:: SOURCE MATERIAL
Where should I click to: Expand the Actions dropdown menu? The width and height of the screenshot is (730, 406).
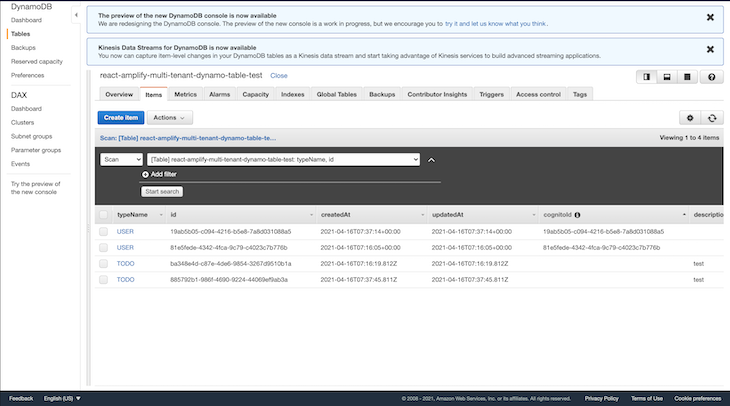tap(169, 118)
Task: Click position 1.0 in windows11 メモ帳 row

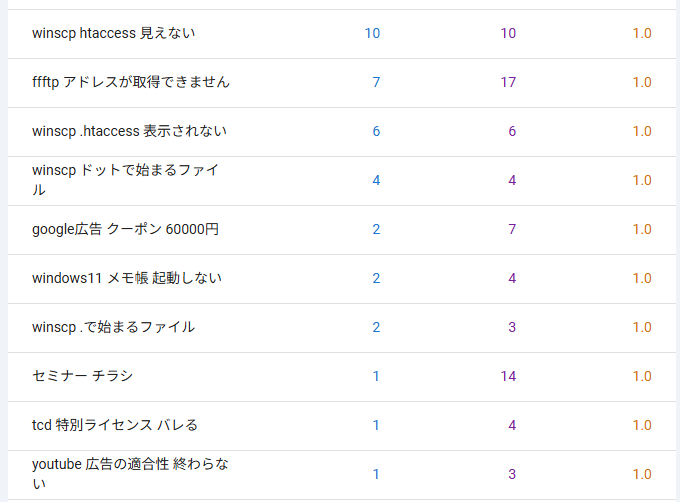Action: tap(642, 278)
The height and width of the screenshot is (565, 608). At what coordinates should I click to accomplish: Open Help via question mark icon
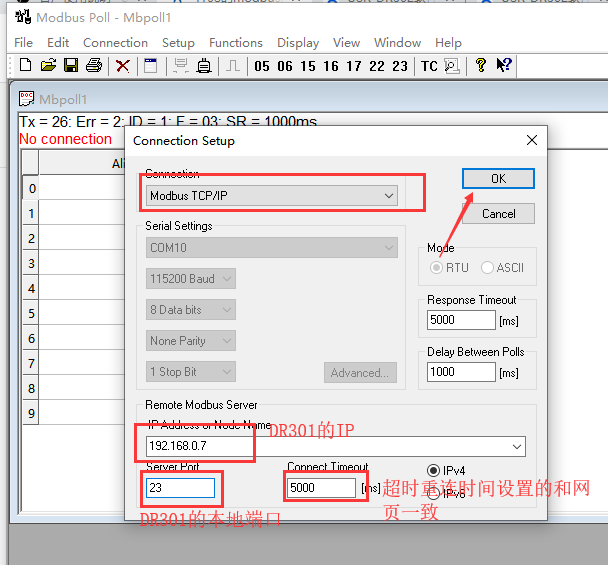click(x=481, y=66)
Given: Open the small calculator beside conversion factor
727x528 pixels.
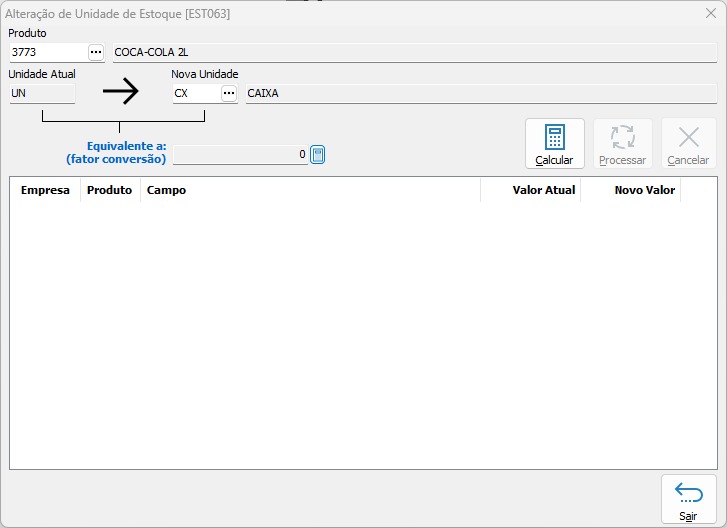Looking at the screenshot, I should (317, 155).
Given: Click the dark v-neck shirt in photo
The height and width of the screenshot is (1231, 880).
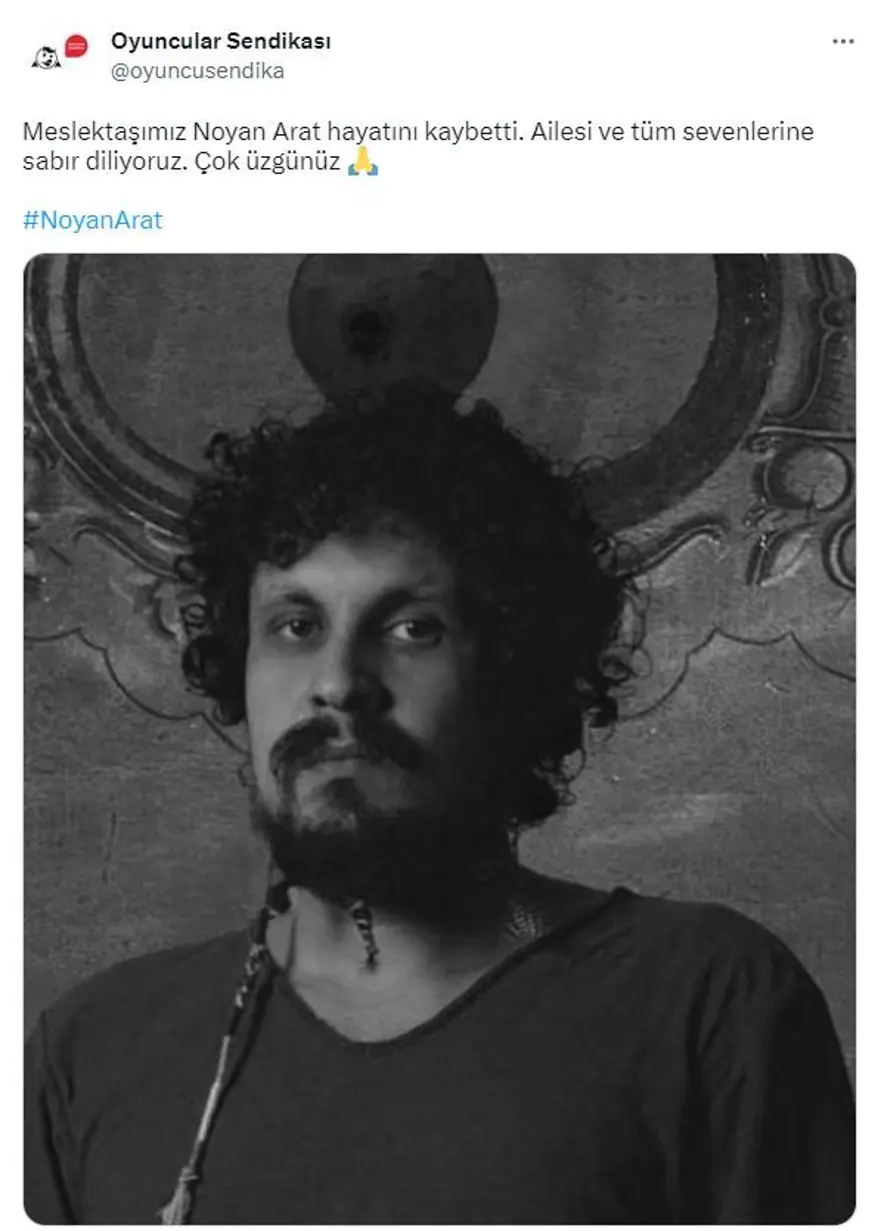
::::
» WHAT THE EXERCISE ASKS
State how many lines in the records above contain the word "Given". Give nothing but the number.

» RESULT FOR THIS TASK
2